Scientists have been studying myriad possible causes for the decline, and they have found a complicated web of factors. More years with warmer temperatures and less snow may be pushing other issues, such as allowing deer numbers to increase in moose range. Deer carry a parasitic brainworm that is extremely fatal to moose, although harmless to deer.

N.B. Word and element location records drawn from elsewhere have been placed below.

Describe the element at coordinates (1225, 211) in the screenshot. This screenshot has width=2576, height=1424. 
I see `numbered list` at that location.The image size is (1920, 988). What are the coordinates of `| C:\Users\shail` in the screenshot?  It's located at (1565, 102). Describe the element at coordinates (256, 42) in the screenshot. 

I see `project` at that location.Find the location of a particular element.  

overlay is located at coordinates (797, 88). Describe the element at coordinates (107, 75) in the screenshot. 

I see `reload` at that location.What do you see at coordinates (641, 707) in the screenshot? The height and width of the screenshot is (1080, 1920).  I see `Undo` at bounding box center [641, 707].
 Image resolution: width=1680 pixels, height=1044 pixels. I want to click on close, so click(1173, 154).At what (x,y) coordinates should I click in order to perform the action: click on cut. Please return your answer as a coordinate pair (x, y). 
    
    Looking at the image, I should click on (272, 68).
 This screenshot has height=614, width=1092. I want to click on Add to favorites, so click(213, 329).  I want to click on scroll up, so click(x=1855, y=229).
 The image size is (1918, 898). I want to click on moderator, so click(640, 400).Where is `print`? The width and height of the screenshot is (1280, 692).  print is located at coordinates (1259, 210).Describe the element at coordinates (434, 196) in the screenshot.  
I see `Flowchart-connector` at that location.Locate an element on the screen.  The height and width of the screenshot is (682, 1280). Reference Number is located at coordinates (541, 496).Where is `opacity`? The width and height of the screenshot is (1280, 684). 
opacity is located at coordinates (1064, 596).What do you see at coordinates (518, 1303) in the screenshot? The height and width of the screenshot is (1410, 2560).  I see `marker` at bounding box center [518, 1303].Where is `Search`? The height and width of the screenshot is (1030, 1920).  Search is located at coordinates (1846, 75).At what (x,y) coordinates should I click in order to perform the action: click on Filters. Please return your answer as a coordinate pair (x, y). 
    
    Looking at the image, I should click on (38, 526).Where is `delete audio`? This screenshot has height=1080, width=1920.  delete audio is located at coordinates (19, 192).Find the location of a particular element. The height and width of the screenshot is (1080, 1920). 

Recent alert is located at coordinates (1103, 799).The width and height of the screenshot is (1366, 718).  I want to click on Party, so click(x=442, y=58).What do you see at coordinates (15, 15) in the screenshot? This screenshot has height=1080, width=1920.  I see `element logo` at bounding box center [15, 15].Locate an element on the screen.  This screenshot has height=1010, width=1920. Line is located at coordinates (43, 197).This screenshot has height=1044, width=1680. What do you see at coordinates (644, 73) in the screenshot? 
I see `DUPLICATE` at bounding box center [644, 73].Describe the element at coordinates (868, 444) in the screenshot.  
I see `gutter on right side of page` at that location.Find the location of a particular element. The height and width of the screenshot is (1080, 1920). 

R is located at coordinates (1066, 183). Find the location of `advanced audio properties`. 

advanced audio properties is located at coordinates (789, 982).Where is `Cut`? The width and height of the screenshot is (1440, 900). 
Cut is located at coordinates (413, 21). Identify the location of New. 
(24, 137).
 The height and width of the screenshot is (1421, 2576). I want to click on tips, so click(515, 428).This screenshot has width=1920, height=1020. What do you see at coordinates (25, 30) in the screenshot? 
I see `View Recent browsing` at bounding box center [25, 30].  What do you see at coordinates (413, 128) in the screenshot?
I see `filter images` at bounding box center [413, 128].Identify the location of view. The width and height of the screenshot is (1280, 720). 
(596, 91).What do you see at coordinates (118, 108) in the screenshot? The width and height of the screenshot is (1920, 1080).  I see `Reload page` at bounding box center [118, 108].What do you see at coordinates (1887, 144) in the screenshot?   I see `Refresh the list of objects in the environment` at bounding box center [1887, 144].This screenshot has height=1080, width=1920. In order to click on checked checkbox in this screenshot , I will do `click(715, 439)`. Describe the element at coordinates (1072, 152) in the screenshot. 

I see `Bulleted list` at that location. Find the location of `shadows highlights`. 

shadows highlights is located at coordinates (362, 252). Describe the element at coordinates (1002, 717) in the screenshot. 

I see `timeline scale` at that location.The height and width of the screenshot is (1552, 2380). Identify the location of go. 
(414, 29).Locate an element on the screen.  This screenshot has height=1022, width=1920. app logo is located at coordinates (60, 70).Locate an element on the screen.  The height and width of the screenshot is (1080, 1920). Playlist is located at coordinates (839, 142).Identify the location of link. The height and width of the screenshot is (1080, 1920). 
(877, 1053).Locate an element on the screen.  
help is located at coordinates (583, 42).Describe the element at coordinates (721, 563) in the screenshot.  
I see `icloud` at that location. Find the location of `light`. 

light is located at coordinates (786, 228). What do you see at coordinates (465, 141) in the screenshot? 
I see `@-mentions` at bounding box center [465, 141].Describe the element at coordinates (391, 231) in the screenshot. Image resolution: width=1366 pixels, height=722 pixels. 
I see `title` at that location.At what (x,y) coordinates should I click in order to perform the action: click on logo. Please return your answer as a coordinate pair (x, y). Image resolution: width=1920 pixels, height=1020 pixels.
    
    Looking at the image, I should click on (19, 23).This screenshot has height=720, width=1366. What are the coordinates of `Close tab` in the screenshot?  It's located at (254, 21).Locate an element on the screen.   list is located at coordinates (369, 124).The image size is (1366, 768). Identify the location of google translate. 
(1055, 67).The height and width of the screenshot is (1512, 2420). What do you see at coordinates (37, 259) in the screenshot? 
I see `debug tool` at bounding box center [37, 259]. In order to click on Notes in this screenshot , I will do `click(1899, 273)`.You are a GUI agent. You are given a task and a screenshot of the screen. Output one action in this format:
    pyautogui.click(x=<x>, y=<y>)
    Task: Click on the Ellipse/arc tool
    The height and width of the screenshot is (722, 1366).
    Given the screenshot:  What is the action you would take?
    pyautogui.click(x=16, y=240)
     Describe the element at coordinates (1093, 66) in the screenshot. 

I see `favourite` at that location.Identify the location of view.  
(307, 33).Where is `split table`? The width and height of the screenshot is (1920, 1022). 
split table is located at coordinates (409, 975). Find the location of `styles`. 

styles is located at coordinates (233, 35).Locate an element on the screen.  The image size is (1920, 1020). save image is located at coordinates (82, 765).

Warmer weather also stresses moose, so they eat less and have less fat to survive winter. Warmer winters with less snow also allow more parasites, such as winter ticks, to thrive; some moose can carry thousands of blood-sucking ticks.
Wolves also are a major factor, especially once the moose population began to drop. Wolves are now holding down calf numbers, thwarting any recovery of the overall population. Cow moose are getting pregnant and having calves, DNR research found, but very few calves are living to their first birthday. Research shows wolves are killing about two-thirds of all calves that die in their first year compared to about one-third of the adults that die annually.
Aging forests with less moose habitat also may be an issue. Scientists have noted that some of the few areas with increasing moose numbers in recent years are where big fires have occured in the past decade, clearing the way for a younger forest that has the type of food on which moose thrive.
Despite the lack of any population increase, the stable numbers are better than rapid declines, researchers said.
"The stability of moose numbers in recent years provides a reason for some optimism ... we're not facing a significant decline," said Glenn DelGiudice, the DNR's moose research leader. "But this year's results would be more palatable had they reflected the beginning of a turnaround in the population trend."
Minnesota once had a large population of moose in the northwestern reaches of the state, but that population dwindled to nearly zero by the late 1990s.
"The good news is that the northeast population isn't stair-stepping down to nothing like the northwest did, at least for now," DelGiudice said.
DelGiudice said research efforts during the past several years have helped spur some action to try to bolster moose numbers, including ending the state's limited moose hunt, managing deer numbers at lower densities in moose range to slow the spread of brainworm, and bolstering habitat through logging projects.
This year's survey involved flying over 52 of the 436 moose survey plots distributed across Northeastern Minnesota's moose range from Jan. 3 to Jan. 13. The Fond du Lac Band of Lake Superior Chippewa and 1854 Treaty Authority contributed funding and provided personnel for the annual moose survey.